Mais do que isso, o mundo deveria aprender a se relacionar com a terra como os portugueses se relacionam. Conhecer a época das cerejas, das castanhas e da vindima. Saber que o porco é alentejano, que o vinho é do Douro. Talvez o pequeno território permita que os portugueses conheçam melhor o trajeto dos alimentos até a sua mesa, diferente do que ocorre, por exemplo, no Brasil.
O mundo deveria saber ligar a terra à família e à história como fazem os portugueses. A história da quinta do avô, as origens trasmontanas da família, as receitas típicas da aldeia onde nasceu a avó. O mundo não deveria deixar o passado escoar tão rapidamente por entre os dedos. E se alguns dizem que Portugal vive do passado, eu tenho a certeza de que é isso que o faz ter raízes tão fundas e fortes.
O mundo deveria encontrar o equilíbrio entre a rigidez e o afeto que os portugueses têm.
De nada adiantam a simpatia e o carisma brasileiros se eles nos impedem de agir com a seriedade e a firmeza que determinados assuntos exigem. O deputado Jair Bolsonaro, que defende ideias piores que as de Donald Trump, emergiu como piada e hoje se fortalece como descuido no nosso cenário político. Nem Bolsonaro nem Trump passariam em Portugal. Os portugueses – de direita ou de esquerda – não riem desse tipo de figura e nem permitem que ela floresça.
Ao mesmo tempo, de nada adianta o rigor japonês que acaba em suicídio, nem a frieza nórdica que resulta na ausência de vínculos. Os portugueses são dos poucos povos que sabem dosar rigidez e afeto, acidez e doçura, buscando sempre a medida correta de cada elemento, ainda que de forma inconsciente.
Todo país do mundo deveria ter uma data como o 25 de Abril para celebrar. Se o Brasil tivesse definido uma data para celebrar o fim da ditadura, talvez não observássemos com tanta dor a fragilidade da nossa democracia. Todo país deveria fixar o que é passado e o que é futuro através de datas como essa.

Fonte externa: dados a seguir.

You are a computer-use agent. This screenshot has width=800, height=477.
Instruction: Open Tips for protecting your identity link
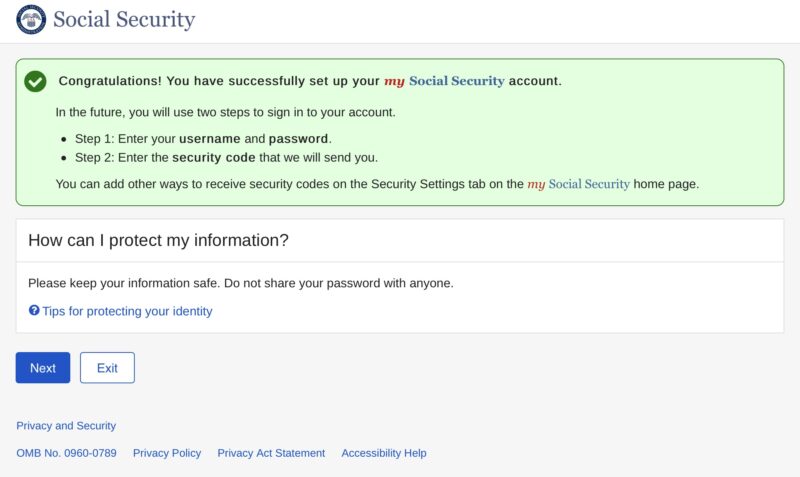(127, 311)
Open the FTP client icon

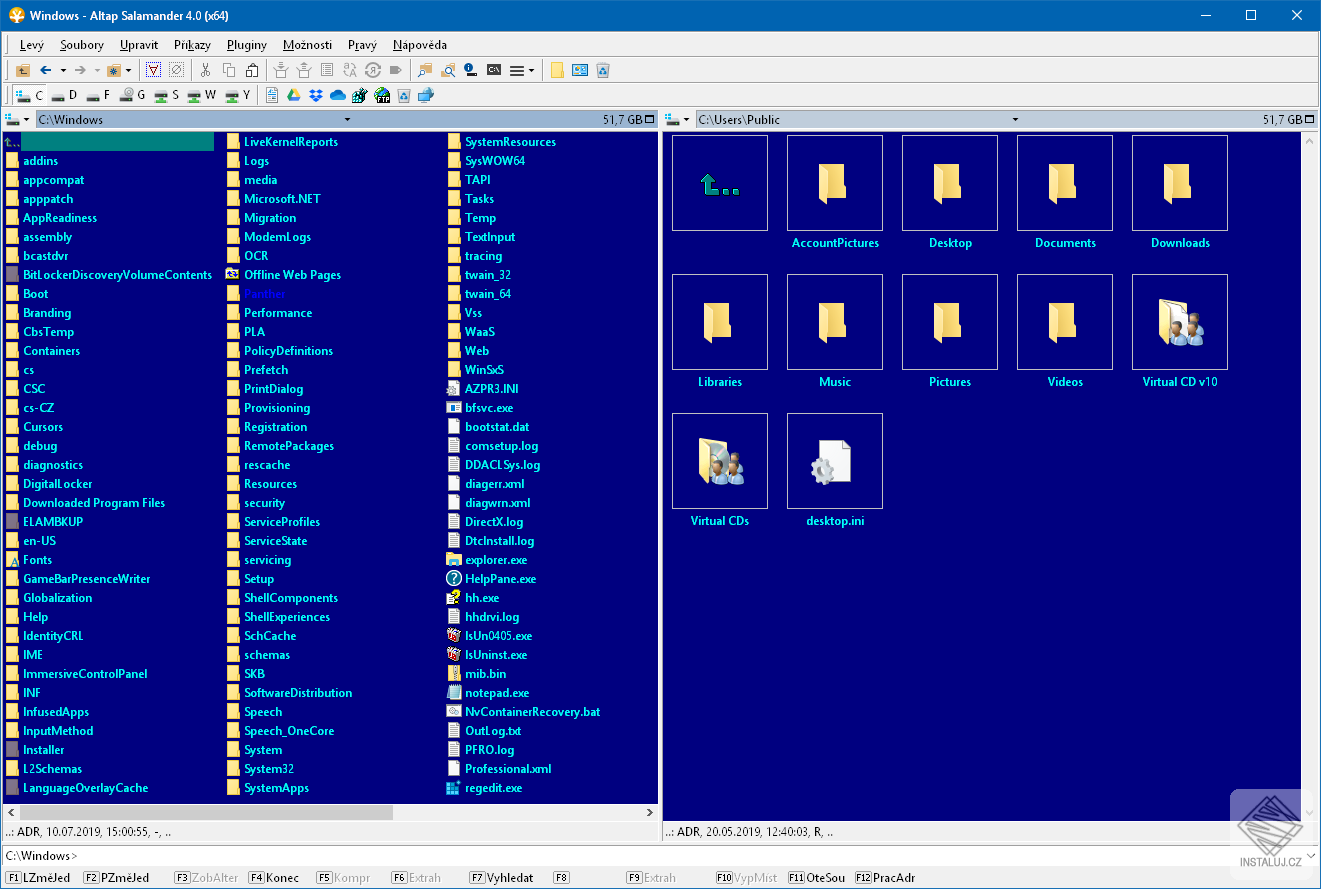[382, 96]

Todo idioma deveria carregar afeto nas palavras corriqueiras como o português de Portugal carrega. Gosto de ser chamada de «miúda». Gosto de ver os meninos brincando e ouvir os seus pais chamá-los carinhosamente de «putos». Gosto do uso constante de diminutivos. Gosto de ouvir «magoei-te?» quando alguém pisa no meu pé. Gosto do uso das palavras de forma doce.

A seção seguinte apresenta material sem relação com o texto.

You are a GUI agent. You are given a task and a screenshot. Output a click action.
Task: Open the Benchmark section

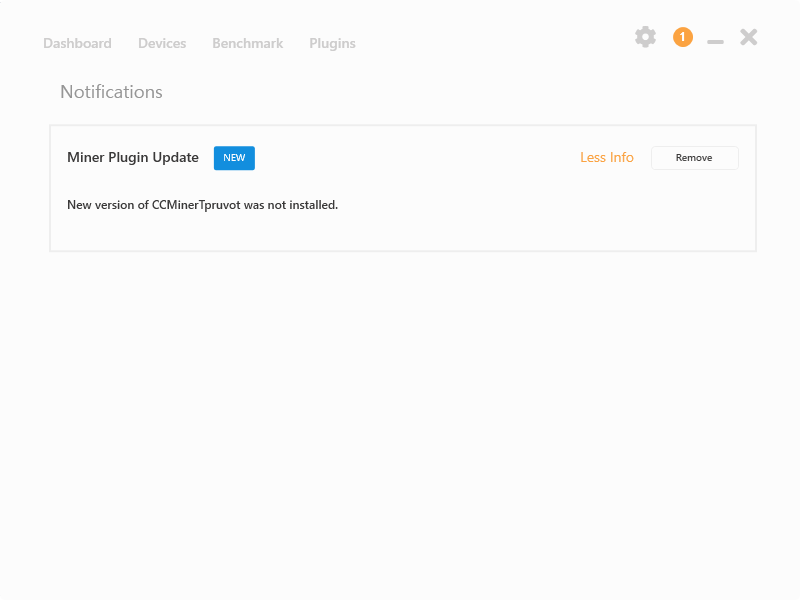click(x=247, y=43)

O mundo deveria aprender a ter modéstia como os portugueses – embora os portugueses devessem ter mais orgulho do país do que costumam ter. Portugal usa as suas melhores características para aproximar as pessoas, não para afastá-las. A arrogância que impera em tantos países europeus passa bem longe dos portugueses.

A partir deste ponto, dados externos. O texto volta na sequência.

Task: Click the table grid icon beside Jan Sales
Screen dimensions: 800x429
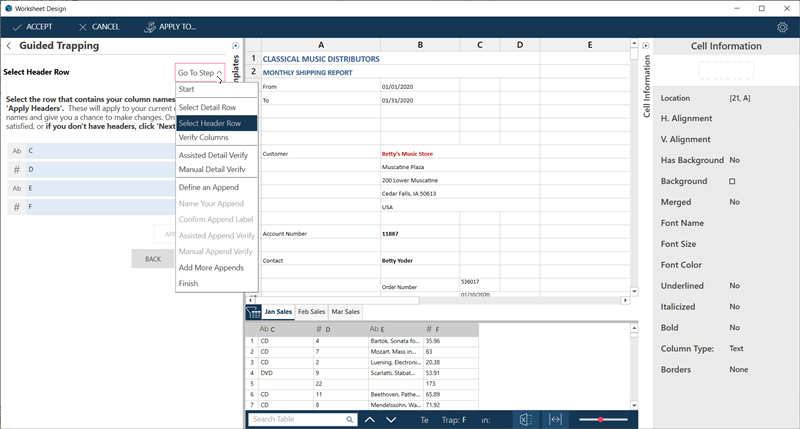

O mundo deveria saber olhar para dentro e para fora, como Portugal faz. Portugal não vive centrado em si próprio, como a França e os Estados Unidos. Por outro lado, não ignora importantes questões internas, priorizando o que vem de fora, como ocorre em tantos países colonizados.
Portugal é um país muito mais equilibrado do que a média e é muito maior do que parece. Acho que o mundo seria melhor se fosse um pouquinho mais parecido com Portugal. Essa sorte, pelo menos, nós, brasileiros, tivemos.
Somos muito mais ricos
do que pensamos
Era uma manhã de Sol do verão europeu. O céu azul de Lisboa chegava a ser ostensivo. Nem a nuvem mais persistente poderia ameaçar aquela imponência. Eu me vesti com roupas claras, passei filtro solar numa sarda desenfreada que vem crescendo nas minhas bochechas, entre as demais pintas que se espalham por esta cara branca. Sim, achei que podia ser câncer da pele, mas a dra. Sílvia disse que está tudo bem. E se ela diz eu acredito, é assim há vinte anos.